BEGIN Stored data

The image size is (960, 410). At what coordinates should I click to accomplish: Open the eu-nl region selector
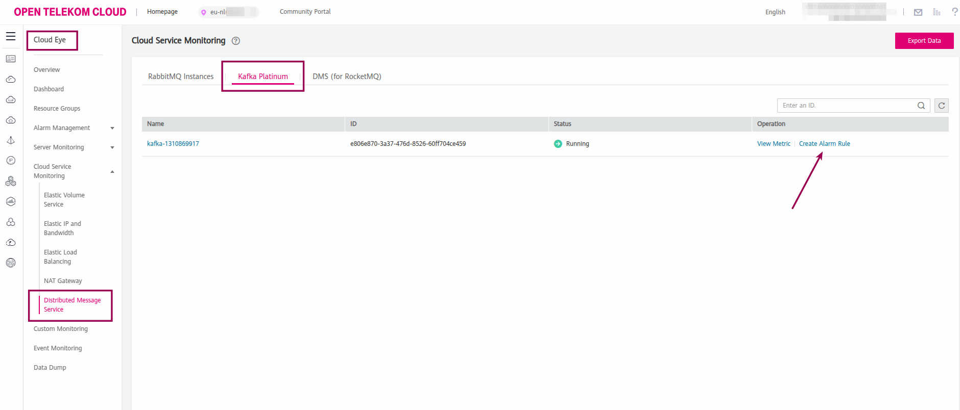point(228,12)
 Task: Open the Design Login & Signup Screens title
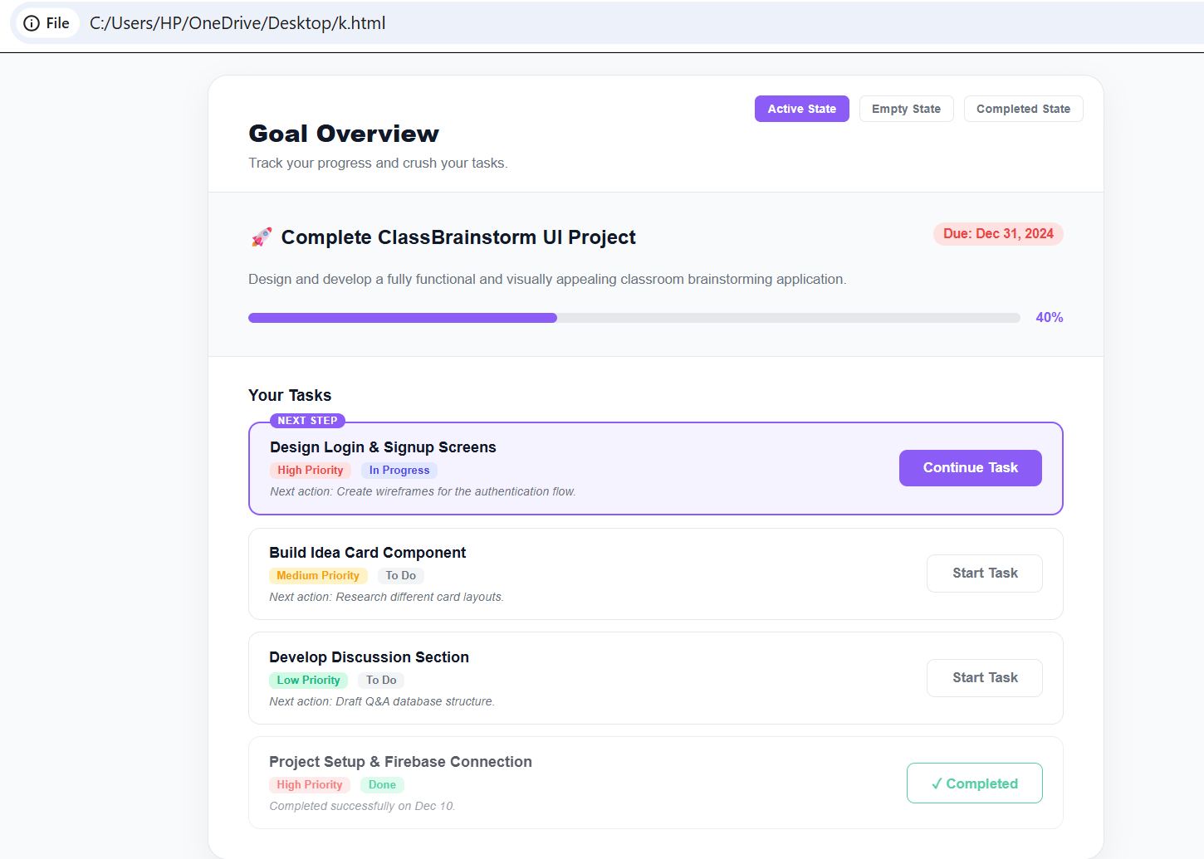(x=383, y=447)
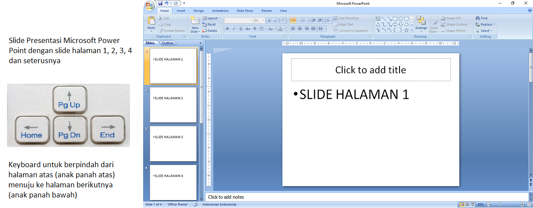
Task: Toggle Bold formatting
Action: click(227, 29)
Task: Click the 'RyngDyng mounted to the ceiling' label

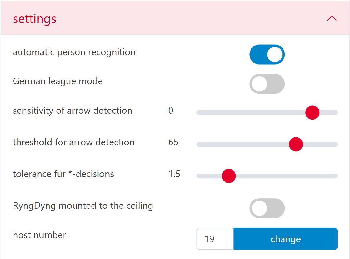Action: (83, 206)
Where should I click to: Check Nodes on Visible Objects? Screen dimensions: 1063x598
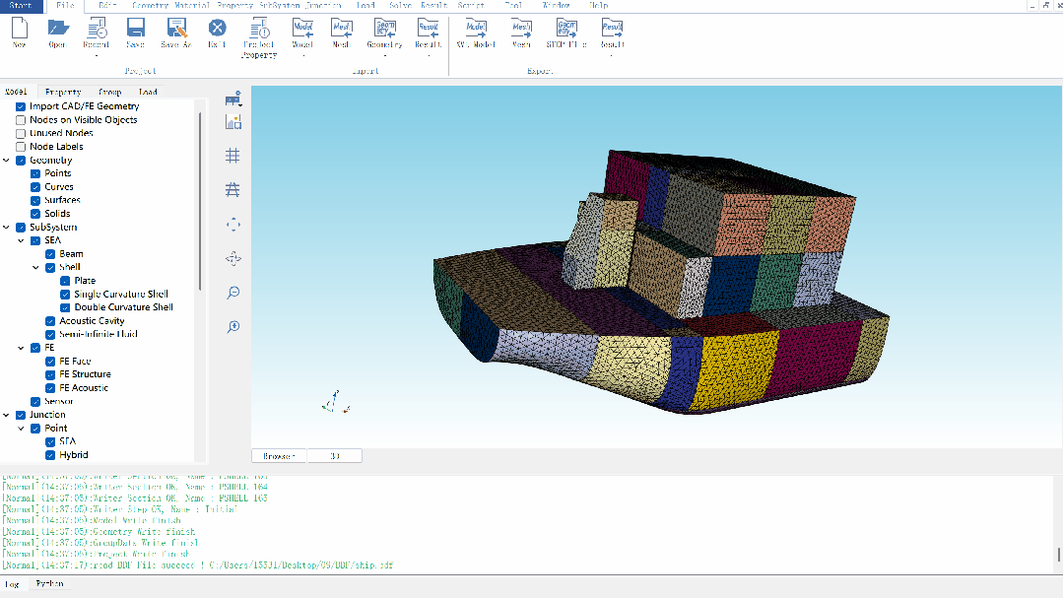click(x=21, y=120)
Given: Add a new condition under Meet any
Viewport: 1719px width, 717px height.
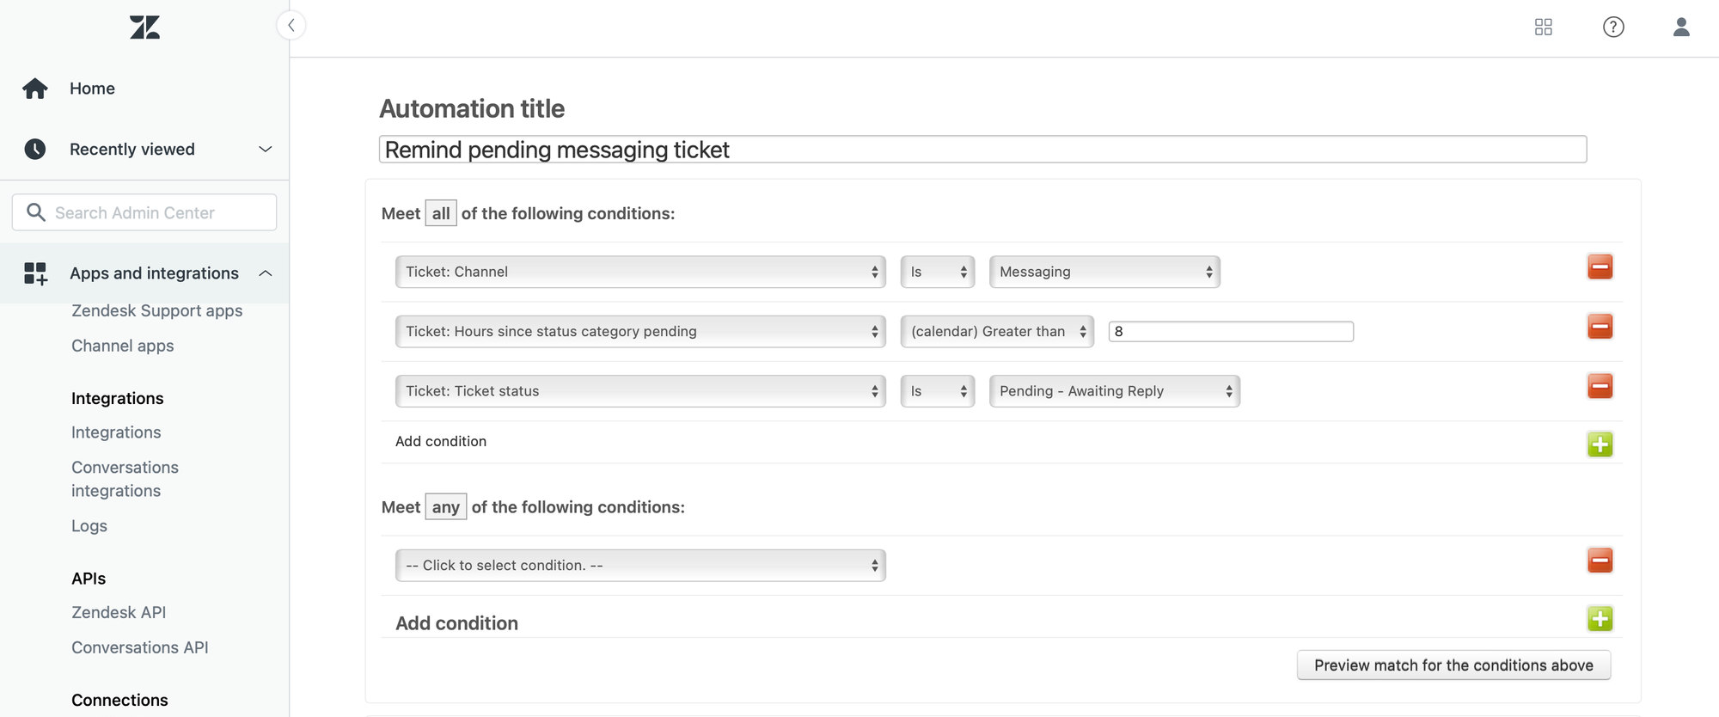Looking at the screenshot, I should point(1600,619).
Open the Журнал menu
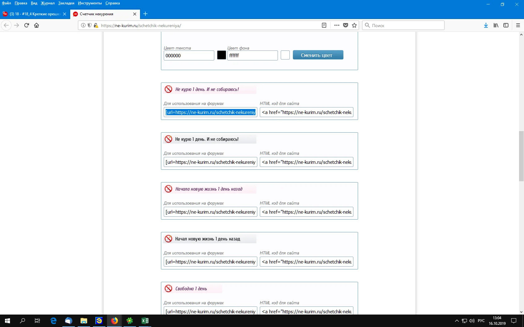 (x=47, y=3)
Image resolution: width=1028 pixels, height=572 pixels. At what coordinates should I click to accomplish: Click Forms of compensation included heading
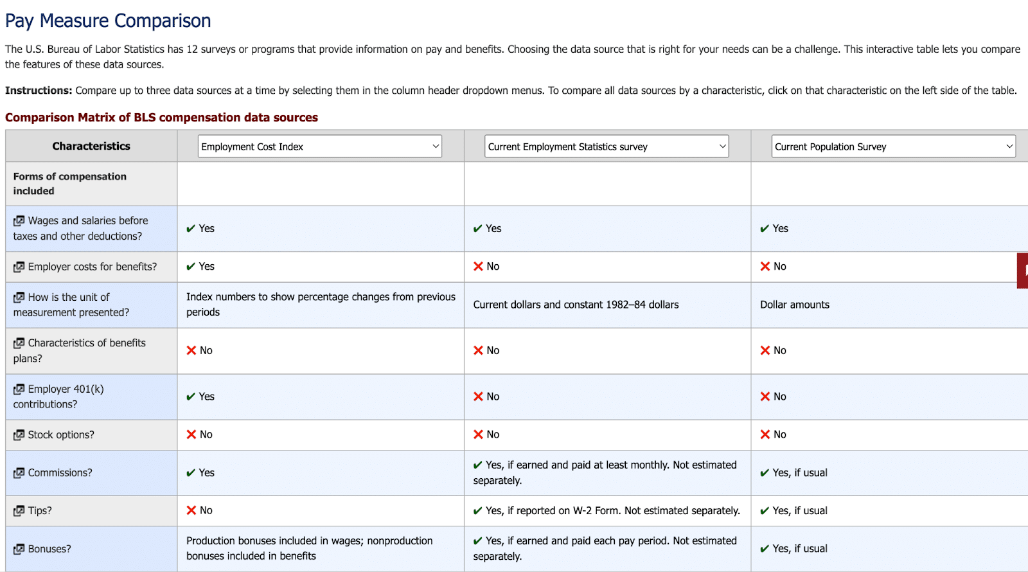pos(69,184)
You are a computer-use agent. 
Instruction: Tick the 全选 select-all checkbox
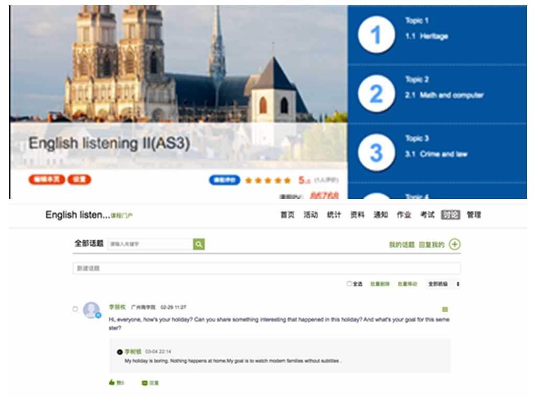tap(349, 284)
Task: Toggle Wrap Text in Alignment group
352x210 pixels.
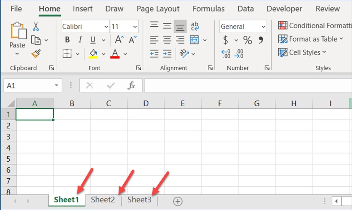Action: (195, 26)

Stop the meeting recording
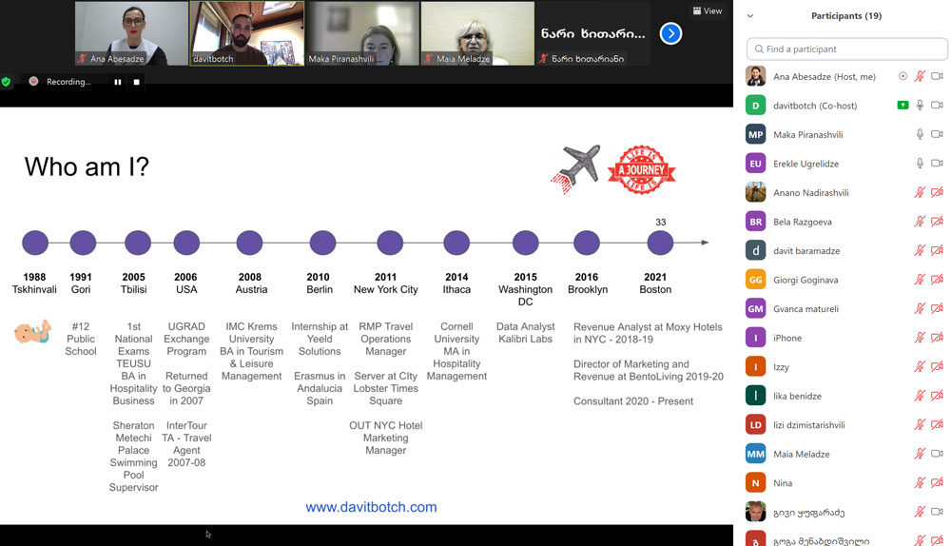pyautogui.click(x=136, y=82)
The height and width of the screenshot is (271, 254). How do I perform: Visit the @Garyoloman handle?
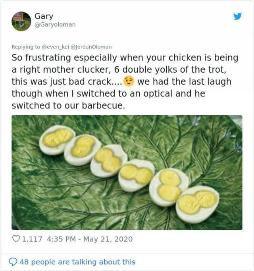(x=55, y=25)

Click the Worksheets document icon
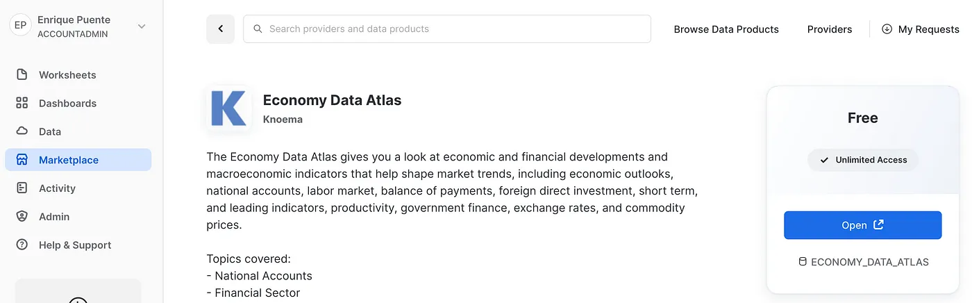(x=22, y=74)
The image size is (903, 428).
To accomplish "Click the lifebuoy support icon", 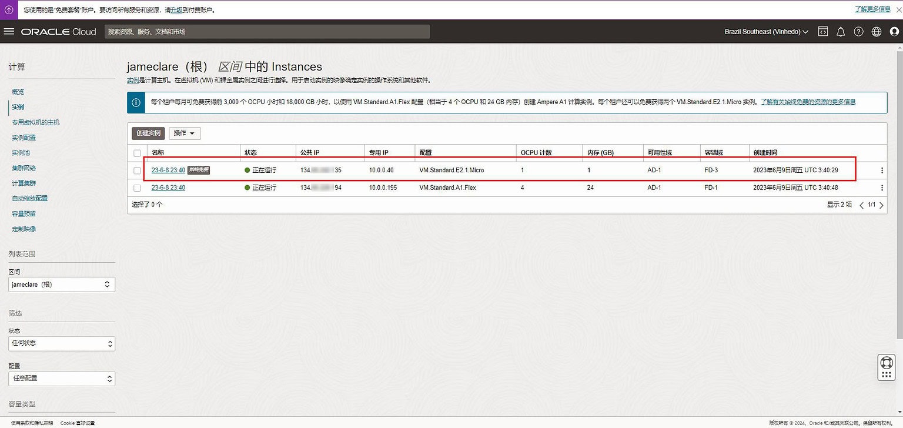I will pos(886,363).
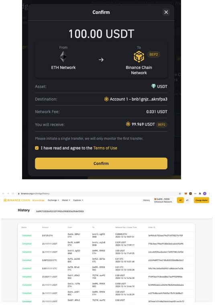218x307 pixels.
Task: Click the Binance Chain cube logo under To
Action: point(139,57)
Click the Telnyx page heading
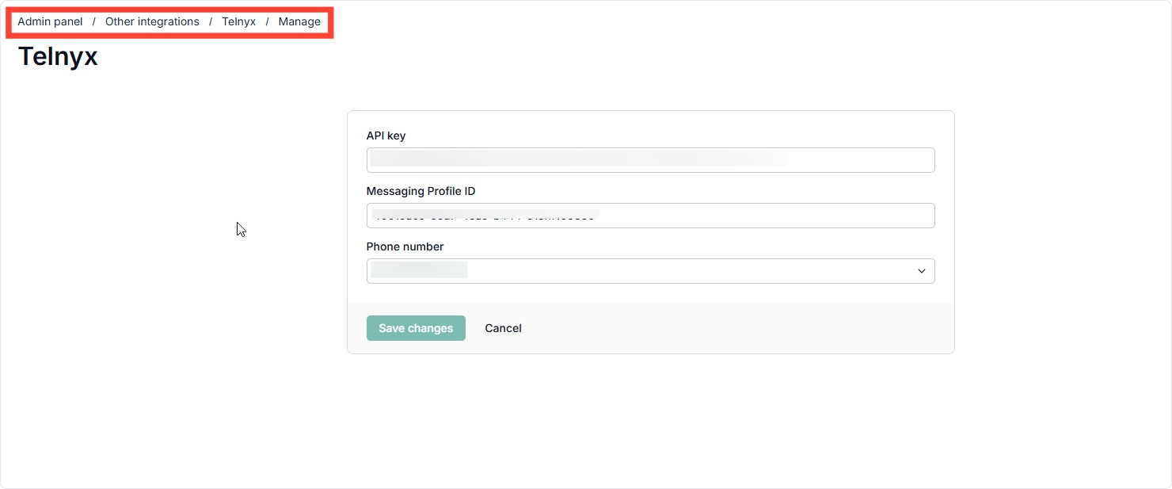The image size is (1172, 489). 58,56
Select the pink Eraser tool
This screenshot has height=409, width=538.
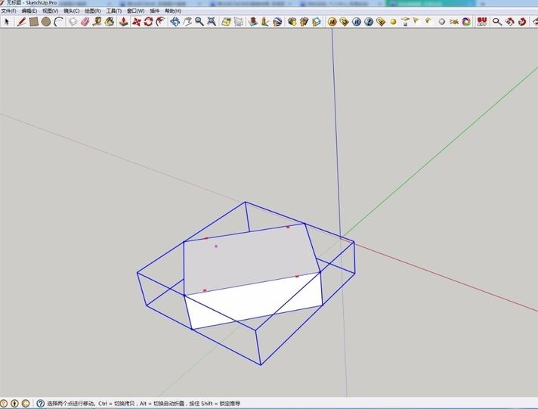(x=85, y=22)
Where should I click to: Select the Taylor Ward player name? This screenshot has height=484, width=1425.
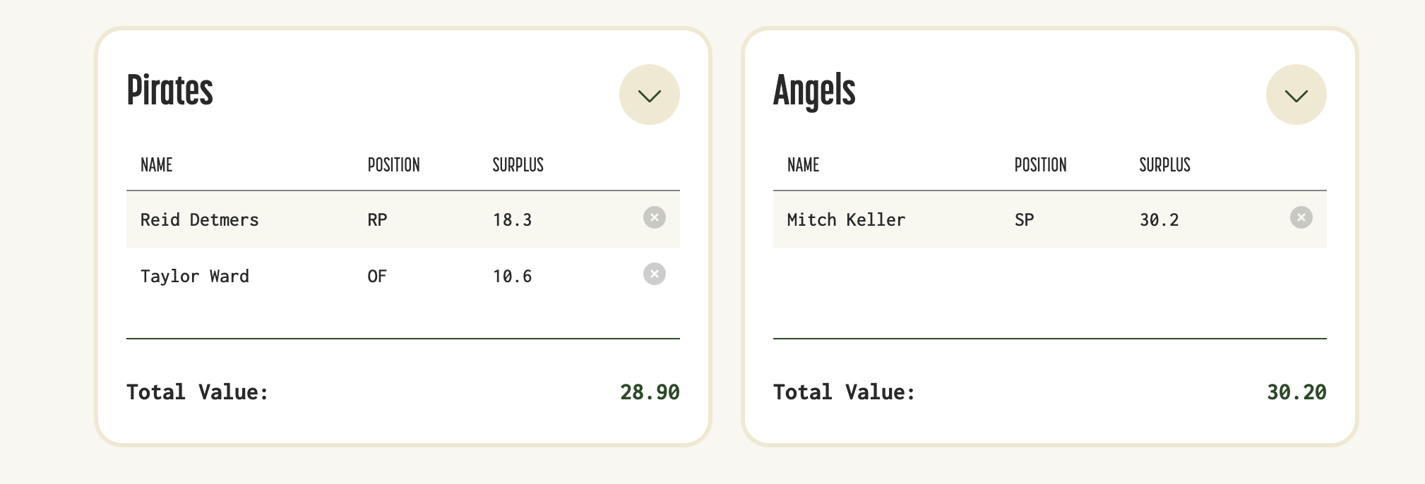pyautogui.click(x=195, y=276)
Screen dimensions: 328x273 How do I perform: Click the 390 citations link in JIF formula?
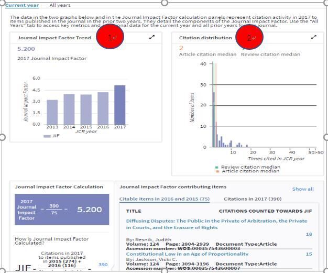tap(103, 265)
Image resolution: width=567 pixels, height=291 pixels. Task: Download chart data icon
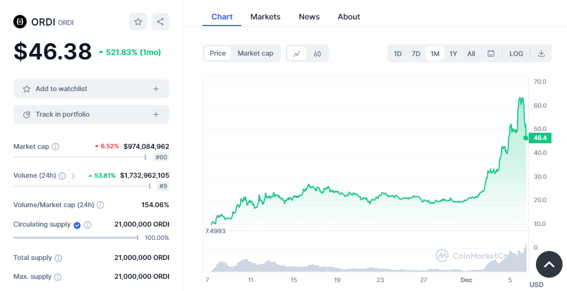541,53
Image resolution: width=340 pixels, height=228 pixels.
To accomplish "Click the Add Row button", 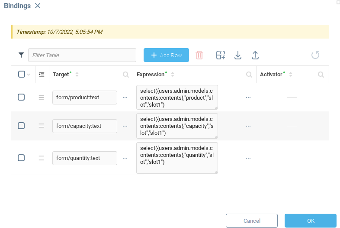I will 166,55.
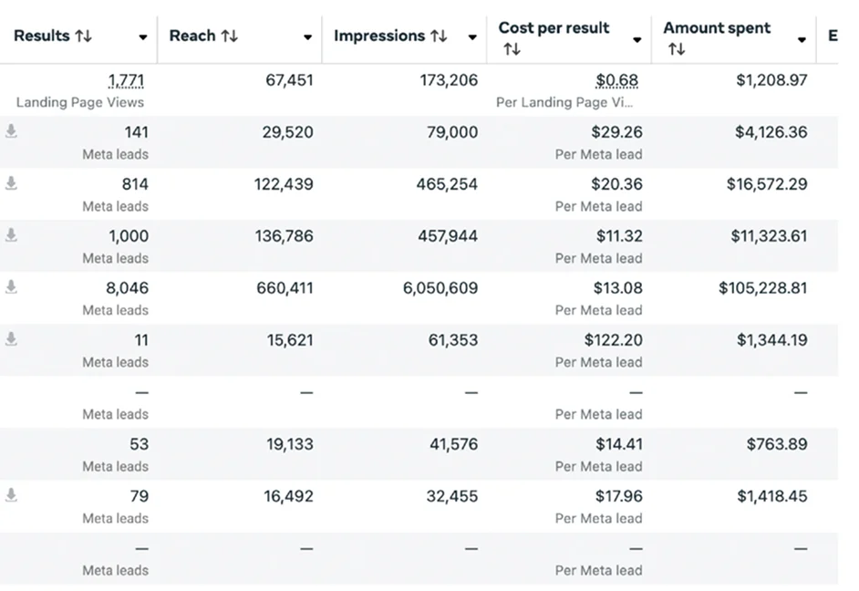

END Stored data

## Task description
Retype, exactly and with no pictures, everything above from the line with "This screenshot has height=409, width=538." down to the line with "Image resolution: width=340", both included.

## Output below
This screenshot has height=409, width=538.
(x=85, y=22)
Where should I click to: Select the Taylor Ward player name? This screenshot has height=484, width=1425.
pyautogui.click(x=195, y=276)
Screen dimensions: 328x273 How do I perform: Click the 390 citations link in JIF formula?
tap(103, 265)
Image resolution: width=567 pixels, height=291 pixels. Task: Download chart data icon
541,53
Image resolution: width=340 pixels, height=228 pixels.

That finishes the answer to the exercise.